The operation of a supercapacitor is very different from that of an electrochemical battery. Supercapacitors have the ability to store and deliver more power than batteries. They do not operate on the basis of chemical reactions and can charge or discharge very quickly and last up to a million charge-discharge cycles.
The interactions that occur at the molecular level within the electrodes of supercapacitors are unobservable by experimental techniques. But thanks to a numerical simulation, the researchers produced the first quantitative picture of the ionic structure absorbed in nanoporous carbon electrode of a supercapacitor.
According to researchers, the excellent performance of supercapacitors is due to ion adsorption in porous carbon electrodes. The molecular mechanism of ion behavior in the pores of less than a nanometer (one billionth of a meter) remains poorly understood. The mechanism proposed in this research opens the door to the design of materials with improved energy storage capabilities.
To improve the storage capacity of supercapacitors, researchers indicate that it must also accurately determine if the energy storage increase is due only to a large area or the pore size and geometry of the carbon also play a role.
The results of this study provide guidance for the development of improved electrical energy storage devices that will eventually allow a wider use of renewable energy sources.

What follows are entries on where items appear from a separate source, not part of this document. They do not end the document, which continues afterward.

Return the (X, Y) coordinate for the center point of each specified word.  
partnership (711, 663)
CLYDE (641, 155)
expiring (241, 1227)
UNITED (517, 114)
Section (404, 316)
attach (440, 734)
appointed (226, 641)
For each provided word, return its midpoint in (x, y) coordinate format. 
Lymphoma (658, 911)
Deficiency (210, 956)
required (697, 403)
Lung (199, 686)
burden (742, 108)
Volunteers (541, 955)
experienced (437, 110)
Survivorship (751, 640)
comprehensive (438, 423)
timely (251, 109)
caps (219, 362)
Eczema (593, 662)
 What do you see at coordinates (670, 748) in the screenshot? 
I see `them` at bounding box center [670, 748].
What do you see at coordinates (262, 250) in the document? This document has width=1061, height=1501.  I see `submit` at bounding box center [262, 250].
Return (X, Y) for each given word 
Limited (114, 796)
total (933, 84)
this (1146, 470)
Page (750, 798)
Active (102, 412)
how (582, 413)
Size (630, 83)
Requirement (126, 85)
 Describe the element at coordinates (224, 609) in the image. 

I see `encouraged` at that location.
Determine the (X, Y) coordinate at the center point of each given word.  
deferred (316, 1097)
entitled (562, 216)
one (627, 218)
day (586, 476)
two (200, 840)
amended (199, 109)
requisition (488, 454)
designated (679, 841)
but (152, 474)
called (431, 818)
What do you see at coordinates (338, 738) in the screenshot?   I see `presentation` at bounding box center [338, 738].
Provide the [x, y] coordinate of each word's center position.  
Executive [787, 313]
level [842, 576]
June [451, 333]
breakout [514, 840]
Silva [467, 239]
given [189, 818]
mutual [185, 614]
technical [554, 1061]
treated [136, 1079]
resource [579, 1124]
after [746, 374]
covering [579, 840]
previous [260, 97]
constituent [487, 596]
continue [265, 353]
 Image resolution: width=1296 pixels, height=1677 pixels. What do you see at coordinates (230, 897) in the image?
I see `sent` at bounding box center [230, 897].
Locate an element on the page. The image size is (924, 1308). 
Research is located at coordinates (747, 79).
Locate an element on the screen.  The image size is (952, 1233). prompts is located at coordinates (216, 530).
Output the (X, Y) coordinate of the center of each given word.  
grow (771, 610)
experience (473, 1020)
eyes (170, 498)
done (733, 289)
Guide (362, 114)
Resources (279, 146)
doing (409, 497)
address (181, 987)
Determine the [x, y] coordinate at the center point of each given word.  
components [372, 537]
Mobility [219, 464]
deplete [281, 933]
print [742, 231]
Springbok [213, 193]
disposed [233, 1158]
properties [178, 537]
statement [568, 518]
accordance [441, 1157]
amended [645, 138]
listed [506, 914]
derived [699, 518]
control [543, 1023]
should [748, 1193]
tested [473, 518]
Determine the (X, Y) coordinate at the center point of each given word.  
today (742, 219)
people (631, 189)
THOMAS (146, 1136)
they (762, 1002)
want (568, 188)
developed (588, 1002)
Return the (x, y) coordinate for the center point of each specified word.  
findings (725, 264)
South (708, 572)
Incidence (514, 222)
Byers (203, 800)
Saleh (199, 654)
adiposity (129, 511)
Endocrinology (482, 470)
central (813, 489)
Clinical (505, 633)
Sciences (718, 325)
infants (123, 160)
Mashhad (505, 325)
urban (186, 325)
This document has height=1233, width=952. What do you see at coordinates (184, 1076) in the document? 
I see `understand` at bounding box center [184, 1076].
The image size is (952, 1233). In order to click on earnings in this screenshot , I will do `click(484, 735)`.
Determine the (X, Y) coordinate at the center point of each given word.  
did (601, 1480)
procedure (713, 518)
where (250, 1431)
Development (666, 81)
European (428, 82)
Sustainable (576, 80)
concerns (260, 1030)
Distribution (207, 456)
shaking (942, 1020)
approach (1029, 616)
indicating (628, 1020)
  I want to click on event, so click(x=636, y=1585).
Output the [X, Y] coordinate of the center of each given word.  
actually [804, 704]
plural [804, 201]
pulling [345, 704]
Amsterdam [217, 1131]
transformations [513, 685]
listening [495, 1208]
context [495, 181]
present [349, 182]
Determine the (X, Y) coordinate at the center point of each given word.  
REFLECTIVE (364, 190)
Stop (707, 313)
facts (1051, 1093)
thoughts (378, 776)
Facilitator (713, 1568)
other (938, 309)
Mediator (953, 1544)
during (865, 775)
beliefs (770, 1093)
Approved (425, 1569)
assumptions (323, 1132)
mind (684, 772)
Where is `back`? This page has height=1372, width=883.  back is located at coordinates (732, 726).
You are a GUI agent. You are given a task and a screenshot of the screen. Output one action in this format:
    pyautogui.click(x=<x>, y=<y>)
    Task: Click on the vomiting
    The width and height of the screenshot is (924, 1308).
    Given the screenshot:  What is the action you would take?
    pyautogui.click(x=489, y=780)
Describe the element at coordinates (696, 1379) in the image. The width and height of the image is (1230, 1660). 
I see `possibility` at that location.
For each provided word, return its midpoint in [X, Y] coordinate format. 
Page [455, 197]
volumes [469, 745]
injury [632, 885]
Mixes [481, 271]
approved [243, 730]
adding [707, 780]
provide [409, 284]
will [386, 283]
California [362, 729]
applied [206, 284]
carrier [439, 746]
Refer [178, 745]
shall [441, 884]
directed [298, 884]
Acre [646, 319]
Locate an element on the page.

The characteristics of the supercapacitor make it the ideal storage medium for electricity from renewable energy from intermittent nature. Improving its electricity storage capacity is a huge challenge, particularly advantageously replace the batteries storing photovoltaic energy.
This work is the result of international cooperation of four universities in three countries. Gogotsi, professor at Drexel University and director of the AJ Drexel Nanotechnology Institute, teamed with Mathieu Salanne, Céline Merlet and Benjamin Rotenberg from the Université Paris 06, Paul A. Madden of the University of Oxford and Patrice Simon and Pierre-Louis Taberna of Université Paul Sabatier.